Cambiamenti climatici: la differenza tra mitigazione e adattamento
La lotta ai cambiamenti climatici è fortunatamente diventata un argomento di attualità. Se ne parla quotidianamente dai più diversi punti di vista, partendo per esempio dall’evoluzione del settore della mobilità, dai bonus edilizi introdotti per la riqualificazione energetica degli edifici, e via dicendo. È però indubbio che, quando si parla di contrastare il climate change, il linguaggio utilizzato finisce nella maggior parte dei casi per essere abbastanza tecnico. Ecco che allora si fa riferimento al Protocollo di Kyoto, agli Accordi di Parigi, alle varie COP, ma anche a concetti come l’impronta di carbonio, i planetary boundaries e via dicendo. Ci sono poi alcuni termini che a prima vista sembrano semplici e intuitivi, e che portano però spesso a delle piccole confusioni: oggi vogliamo quindi spiegare in modo chiaro qual è la differenza tra mitigazione e adattamento, due azioni indispensabili per contrastare i cambiamenti climatici che si muovono su strade decisamente differenti. Le politiche di mitigazione dei cambiamenti climatici sono infatti molto diverse da quelle messe in modo per l’adattamento di fronte i cambiamenti presenti e futuri: vediamo come e perchè.

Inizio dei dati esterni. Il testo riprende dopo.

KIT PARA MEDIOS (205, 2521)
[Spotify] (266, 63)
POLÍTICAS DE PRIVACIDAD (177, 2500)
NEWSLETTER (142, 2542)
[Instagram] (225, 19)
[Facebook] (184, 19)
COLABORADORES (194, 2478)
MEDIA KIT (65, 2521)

La differenza tra mitigazione e adattamento: cosa significa mitigare i cambiamenti
La prima e fondamentale via per combattere i cambiementi climatici consiste nel ridurli, nel limitarli. E per farlo entrano in gioco per l’appunto le politiche di mitigazione, che hanno lo scopo preciso di ridurre l’emissione nell’atmosfera di tutti i gas serra responsabili del riscaldamento globale. In estrema sintesi, il cambiamento climatico è causato dalle emissioni inquinanti prodotte dall’uomo, e l’unico modo per rallentare e fermare l’aumento delle temperature (e tutte le drammatiche conseguenze) è per l’appunto tagliare l’inquinamento.
Le azioni di mitigazione da mettere in campo sono le più diverse, nei più differenti settori e aspetti della vita quotidiana. Pensiamo al mondo della mobilità e dei trasporti: dapprima si è iniziato a limitare la circolazione delle automobili più inquinanti, poi si è andati a favorire l’utilizzo di mezzi sostenibili, a partire dalle automobili elettriche. Ma questi sono solamente alcuni esempi. Tra le politiche di mitigazione si individuano quelle volte a fermare la deforestazione e a piantare nuovi alberi, capaci di catturare anidride carbonica, o quelle volte a ridurre gli sprechi di ogni forma. L’obiettivo è noto: riuscire a tagliare in tempo le emissioni per contenere il surriscaldamento clobale entro gli 1,5 gradi centigradi rispetto all’epoca preindustriale.
Questa è sicuramente la sfida attuale più importante. Non va però trascurato il fatto che i cambiamenti climatici sono già in atto, e che quindi stiamo già vivendo delle importanti e pericolose conseguenze. Ecco che allora alle azioni di mitigazione vanno accostate quanto prima delle azioni di adattamento ai cambiamenti climatici
Le politiche di adattamento ai cambiamenti climatici
A partire da quanto anticipato, diventa più facile capire la differenza tra mitigazione e adattamento ai cambiamenti climatici. Se da una parte è necessario lavorare per ridurre le emissioni, dall’altra è fondamentale mettersi al sicuro nei confronti di un clima sempre più impazzito e imprevedibile. Ecco che allora, al fianco dell’impegno nella transizione ecologica, è bene mettere in campo delle azioni per rendere le nostre città e i nostri paesi meno vulnerabili nei confronti di eventi estremi come frane, inondazioni, cicloni, siccità, incendi e via dicendo. Per questo motivo è importante per esempio il – lento – lavoro portato avanti negli ultimi 7 anni intorno al Piano Nazionale di Adattamento ai Cambiamenti Climatici (PNACC). Tra le principali azioni di adattamento ai cambiamenti climatici ci sono la creazione di mappe sul rischio idrogeologico, i sistemi di allerta per gli eventi meteorologici estremi, la creazione di colture resistenti ai periodi di siccità, la realizzazione di casse di espansione dei fiumi, e così via.